Source :
L’hypnose par Léon Chertok, éditions Payot, collection Psychologie.
Les expériences d’hypnose animale ont précédé celles
d’hypnose humaine. C’est en 1646 à Rome qu’eut lieu « l’Experimentum mirabile de imaginatione gallinae » du père
Jésuite Athanasius Kircher. Cette expérience célèbre est à l’origine des
diverses techniques utilisées par la suite, et son interprétation pose déjà les
problèmes théoriques essentiels dont on discute aujourd’hui. À ce titre, elle
mérite d’être décrite dans les grandes lignes.
Une poule dont on a attaché les pattes est couchée sur
une planche, sur le ventre ou de côté. Après une période d’agitation, elle
revient au calme et c’est alors qu’on trace à la craie, sur la planche, un
trait partant du bec. Si on lui détache ensuite les pattes, elle reste
immobile. Il faut pour la « réveiller » la frapper légèrement ou
faire du bruit. Suivant le P. Kircher, la poule se calme à partir du moment où,
devant l’inutilité de ses efforts pour se dégager, elle « se soumet à son
vainqueur. » Quand celui-ci la libère de ses attaches, elle demeure
néanmoins à la même place, car sa « vehemens animalis imaginatio »
interprète le trait comme un lien et elle reste frappée de stupeur.
Ainsi le P. Kircher en invoquant la peur, la
soumission, l’imagination de la poule, donne-t-il en quelque sorte à son
explication une orientation psychologique qui devrait être reprise par de
nombreux chercheurs et se révéler également féconde pour l’interprétation de
l’hypnose. Parmi les nombreuses expérimentateurs qui se sont intéressés à
l’hypnose animale, particulièrement à la fin du dix-neuvième siècle, il
convient de citer Czermak, Preyer, Danilevski, Mangold, Volgyesi, Svorad. Leurs
expériences et celles des autres auteurs ont porté sur les espèces les plus
diverses : mammifères, oiseaux, reptiles, batraciens, insectes,
araignées, crustacés, poissons, etc.
Les phénomènes rapportés par eux portent des
appellations variées, correspondant peut-être à des réalités différentes et
traduisant souvent, d’autre part, leur orientation doctrinale, physiologique,
ou psychologique. Quant à la technique, l’expérience de Kircher a souvent été
reproduite et simplifiée. En fin de compte, elle a consisté à simplement
immobiliser la poule dans une position insolite. Mais beaucoup d’autres
procédés ont été utilisés, qui reviennent tous à placer l’animal dans une
position ou situation inhabituelle : retournement brusque sur le dos ou
fixation par le regard, encapuchonnent ou balancement répété de haut en bas
pour les oiseaux.
L’aptitude à l'hypnose des animaux est très variable : si la poule est particulièrement docile, le chien et le chat passent pour des sujets très rétifs. Notons que dans le monde animal, des cas d’hypnose se produisent en dehors de toute expérimentation. Quelques invertébrés se mettent d’eux-mêmes dans un état cataleptique, comme l’araignée qu’une lumière vive fige dans sa toile.

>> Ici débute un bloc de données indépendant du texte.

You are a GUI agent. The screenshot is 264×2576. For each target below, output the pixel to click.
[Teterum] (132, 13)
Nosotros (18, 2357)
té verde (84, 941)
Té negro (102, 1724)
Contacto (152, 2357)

D’autre part, certains animaux peuvent exercer sur d’autres
une action les menant à l’état d’hypnose. Dans une espèce d’araignée à grandes
dimensions, le solifuge de la Caspienne et du Turkestan, décrit par Heymons, la
femelle tente de dévorer le mâle pendant qu’il lui fait la cour. Pour réaliser
l’accouplement, le mâle hypnotise la femelle en lui plantant ses crochets dans
l’abdomen.
Celle-ci, l’acte accompli, attaque son partenaire, en général moins robuste, mais plus rapide. C’est ainsi qu’il réussit souvent à garder la vie sauve. Enfin, on connaît les manœuvres de fascination parfois mutuelles qui s’exercent entre les serpents, les couleuvres d’une part et de l’autre, les rats et les oiseaux.